Ogrorog récompensé du prix Dentan. Le professeur André Wyss m’appelle. Je le remercie et par courrier, peu après, le remercie encore. Je suis content. Rendez-vous est donné pour la cérémonie qui a lieu à Lausanne, place Saint-François, dans le salon du Cercle littéraire.
- A six heures.
- Je viendrai à moins quart.
- Inutile, venez à six heures.
Le jour dit, et pour la première fois de ma vie, au lieu de monter à pied en ville, je prend le métro à la gare, puis l’ascenseur. Sur le Grand pont je croise mon père. Il me parle de la location du camion, samedi dans quinze jours, des meubles qu’il faudra que je charge au Maupas, me fait noter l’heure, demande si j’aurai un ouvrier à sa disposition.
- Papa, je dois y aller.
- Tu prends le camion la veille ou le matin?
- Papa…
Je prends de la distance, dépasse le Café Romand et m’aperçois que je ne connais pas l’adresse. Aucune invitation n’a été envoyée. Pour m’être rendu au Cercle il y a quatre ans, lorsque Catherine Safonoff l’a eu au dernier tour contre Trois divagations, je croyais retrouver aussitôt la porte d’immeuble. Je fais quelques pas et rencontre ma mère. Mon père est derrière moi. 20 ans qu’il ne se sont pas vus. Je lis les plaques d’un immeuble — c’est au premier. Ma mère et moi attendons l’ascenseur. A quelques mètres, mon père. Il se rapproche à petits pas. Je monte par l’escalier. J’ai le temps de voir la porte de l’ascenseur qui s’immobilise au rez, mon père qui rebrousse chemin.

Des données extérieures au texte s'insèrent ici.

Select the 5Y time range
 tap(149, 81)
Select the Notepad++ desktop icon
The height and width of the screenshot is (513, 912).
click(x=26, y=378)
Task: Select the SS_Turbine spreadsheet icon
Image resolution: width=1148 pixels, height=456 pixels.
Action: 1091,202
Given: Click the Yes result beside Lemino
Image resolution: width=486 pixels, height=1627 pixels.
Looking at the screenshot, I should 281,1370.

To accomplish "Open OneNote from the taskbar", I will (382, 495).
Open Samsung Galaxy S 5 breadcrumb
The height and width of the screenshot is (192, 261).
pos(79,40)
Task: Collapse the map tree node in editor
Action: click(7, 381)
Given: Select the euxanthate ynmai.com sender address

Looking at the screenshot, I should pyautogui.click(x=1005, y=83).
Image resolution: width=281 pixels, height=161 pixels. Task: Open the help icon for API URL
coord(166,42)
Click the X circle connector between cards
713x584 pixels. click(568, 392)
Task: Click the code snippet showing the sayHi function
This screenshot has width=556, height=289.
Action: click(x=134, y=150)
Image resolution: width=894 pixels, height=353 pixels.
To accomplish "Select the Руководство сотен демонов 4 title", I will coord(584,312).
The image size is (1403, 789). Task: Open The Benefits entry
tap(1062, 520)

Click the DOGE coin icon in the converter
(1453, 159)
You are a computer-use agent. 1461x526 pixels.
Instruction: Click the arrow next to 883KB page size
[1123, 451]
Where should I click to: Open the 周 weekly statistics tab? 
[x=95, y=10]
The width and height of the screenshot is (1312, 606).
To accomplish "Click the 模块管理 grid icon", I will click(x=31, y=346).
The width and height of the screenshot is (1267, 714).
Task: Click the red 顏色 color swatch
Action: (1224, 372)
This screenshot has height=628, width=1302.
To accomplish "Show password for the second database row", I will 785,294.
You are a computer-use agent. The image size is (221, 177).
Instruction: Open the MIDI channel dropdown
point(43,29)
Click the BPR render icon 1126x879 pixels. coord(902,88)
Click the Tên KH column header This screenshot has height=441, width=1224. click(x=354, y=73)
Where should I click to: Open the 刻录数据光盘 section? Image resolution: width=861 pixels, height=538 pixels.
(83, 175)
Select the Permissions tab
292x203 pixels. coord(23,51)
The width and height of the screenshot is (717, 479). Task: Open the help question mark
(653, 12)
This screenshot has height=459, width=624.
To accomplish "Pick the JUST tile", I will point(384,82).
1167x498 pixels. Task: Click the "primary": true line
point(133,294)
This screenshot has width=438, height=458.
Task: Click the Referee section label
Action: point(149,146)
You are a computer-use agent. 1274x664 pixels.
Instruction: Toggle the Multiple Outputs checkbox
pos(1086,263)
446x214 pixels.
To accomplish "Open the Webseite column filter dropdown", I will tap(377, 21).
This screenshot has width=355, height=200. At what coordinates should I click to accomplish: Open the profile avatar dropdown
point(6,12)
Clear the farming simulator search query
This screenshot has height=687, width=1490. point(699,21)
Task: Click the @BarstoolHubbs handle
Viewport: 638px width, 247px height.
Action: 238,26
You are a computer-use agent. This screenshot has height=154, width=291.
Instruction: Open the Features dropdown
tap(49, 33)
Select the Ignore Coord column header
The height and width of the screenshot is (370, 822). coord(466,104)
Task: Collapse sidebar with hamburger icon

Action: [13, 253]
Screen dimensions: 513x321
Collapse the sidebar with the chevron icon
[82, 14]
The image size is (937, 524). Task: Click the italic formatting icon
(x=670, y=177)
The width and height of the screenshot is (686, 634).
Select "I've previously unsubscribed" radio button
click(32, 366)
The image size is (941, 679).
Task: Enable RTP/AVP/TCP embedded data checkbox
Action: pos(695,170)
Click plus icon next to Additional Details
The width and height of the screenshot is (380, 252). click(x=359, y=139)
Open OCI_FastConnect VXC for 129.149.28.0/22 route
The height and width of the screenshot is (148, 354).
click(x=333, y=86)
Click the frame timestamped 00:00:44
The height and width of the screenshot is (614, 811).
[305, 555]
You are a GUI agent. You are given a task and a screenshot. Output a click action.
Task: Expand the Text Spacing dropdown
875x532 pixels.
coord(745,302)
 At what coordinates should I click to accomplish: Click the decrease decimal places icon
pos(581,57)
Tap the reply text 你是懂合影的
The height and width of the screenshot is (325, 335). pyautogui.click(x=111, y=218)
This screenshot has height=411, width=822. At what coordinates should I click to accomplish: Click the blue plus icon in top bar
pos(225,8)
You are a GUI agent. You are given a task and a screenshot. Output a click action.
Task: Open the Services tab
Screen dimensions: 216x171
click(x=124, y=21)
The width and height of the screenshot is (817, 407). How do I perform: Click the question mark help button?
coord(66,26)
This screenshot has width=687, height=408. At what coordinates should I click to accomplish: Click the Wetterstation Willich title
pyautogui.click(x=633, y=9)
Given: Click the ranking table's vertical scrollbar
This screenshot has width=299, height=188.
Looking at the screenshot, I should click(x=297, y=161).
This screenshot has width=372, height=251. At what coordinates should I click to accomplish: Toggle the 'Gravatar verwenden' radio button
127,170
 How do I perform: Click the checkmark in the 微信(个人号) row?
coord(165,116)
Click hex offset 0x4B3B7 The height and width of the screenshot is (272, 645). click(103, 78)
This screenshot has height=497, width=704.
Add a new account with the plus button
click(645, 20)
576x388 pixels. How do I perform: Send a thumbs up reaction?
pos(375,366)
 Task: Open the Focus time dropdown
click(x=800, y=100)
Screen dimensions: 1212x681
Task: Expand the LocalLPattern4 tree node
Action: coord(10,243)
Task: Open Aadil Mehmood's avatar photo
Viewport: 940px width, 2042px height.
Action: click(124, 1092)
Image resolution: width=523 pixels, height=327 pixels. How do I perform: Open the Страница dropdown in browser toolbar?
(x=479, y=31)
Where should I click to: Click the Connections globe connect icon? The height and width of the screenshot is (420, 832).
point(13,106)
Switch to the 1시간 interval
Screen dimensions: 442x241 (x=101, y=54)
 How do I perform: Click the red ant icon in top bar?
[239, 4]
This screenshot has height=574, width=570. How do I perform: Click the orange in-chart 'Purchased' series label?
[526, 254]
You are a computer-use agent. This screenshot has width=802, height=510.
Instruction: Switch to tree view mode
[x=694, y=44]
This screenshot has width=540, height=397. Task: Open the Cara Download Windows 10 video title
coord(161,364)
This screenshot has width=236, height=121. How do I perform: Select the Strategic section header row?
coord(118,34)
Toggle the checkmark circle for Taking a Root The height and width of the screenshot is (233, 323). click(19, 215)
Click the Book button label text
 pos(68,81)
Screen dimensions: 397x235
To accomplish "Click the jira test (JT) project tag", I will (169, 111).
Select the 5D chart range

A l’étage, André Wyss se précipite sur moi:
- Mais enfin, où étiez-vous? On attend plus que vous.
Un oeil à ma montre, il est 18h01.
Le salon donne sur la place et possède une belle cheminée. Des toiles sont accrochées aux murs, il y a une bibliothèque vitrée. Et quarante personnes sur des chaises pliantes. Personnes âgées. Je reconnais ma mère et Isabelle Ruf, à qui je tourne le dos en prenant place sur la chaise qu’on m’assigne à côté de l’autre lauréate, Douna Loup, fille jeune, délicate, aux traits slaves. Le professeur ordonne ses feuilles et entame les éloges des oeuvres. L’embrasure puis Ogrorog. Ponctuation indiquée par le souffle, subordonnées impeccables, lexique savant, méticuleux. Même perfection qu’il y a quatre ans pour parler du livre de Catherine, Autour de ma mère. Langue plus décontractée toutefois quand il parle d’Ogrorog que pour vanter le roman de Douna Loup, ce que j’apprécie. Il évoque Cingria (bien), Queneau (bien), Beckett (bien), Wagner(?). Puis la jeune fille se lève, tire une feuille de sa poche, lit des remerciements, dit son émotion (qu’elle a notée). Je me demande ce que je vais pouvoir dire. Or il faut. “Merci” ne suffit pas. Alors je leur raconte que j’aime “les chevaliers de l’an mil au lac de Paladru”, tirade de Jaoui dans On connaît la chanson de Resnais, citée par Wyss, et m’aventure à comparer l’effort du cycliste au dualisme cartésien. Du coin de l’oeil je vois, dans le coin du salon, mon père sous un tableau trop grand, au premier rang ma mère. Mon ancien patron aussi. Pas l’éditrice qui, plus tard, par sms, comme je m’inquiète de son absence, me dira “je n’ai pas été invitée”(?)
Applaudissements quand je signale que j’en ai fini, le professeur me remet l’enveloppe contenant le prix et les gens se dirigent vers la table de cocktail. Une heure plus tard, je suis sur la place Saint-François avec mon ancien patron, nous fumons, tout le monde est parti. Apparaît la jeune fille, avec un homme, que je n’avais pas remarqué à l’étage et qui me dit, avec une pointe d’agressivité:
- Je suis son mari.
La mère de la lauréate les accompagne.
- Tu as ouvert ton enveloppe? je demande à la jeune fille.
Elle l’ouvre et me montre quatre billets de mille francs. Puis le trio s’en va. Avec mon ancien patron, nous prenons une table au Café Romand, avalons six demi-litres de bière, et à neuf heures, je fais mon lit dans mon bureau de la gare.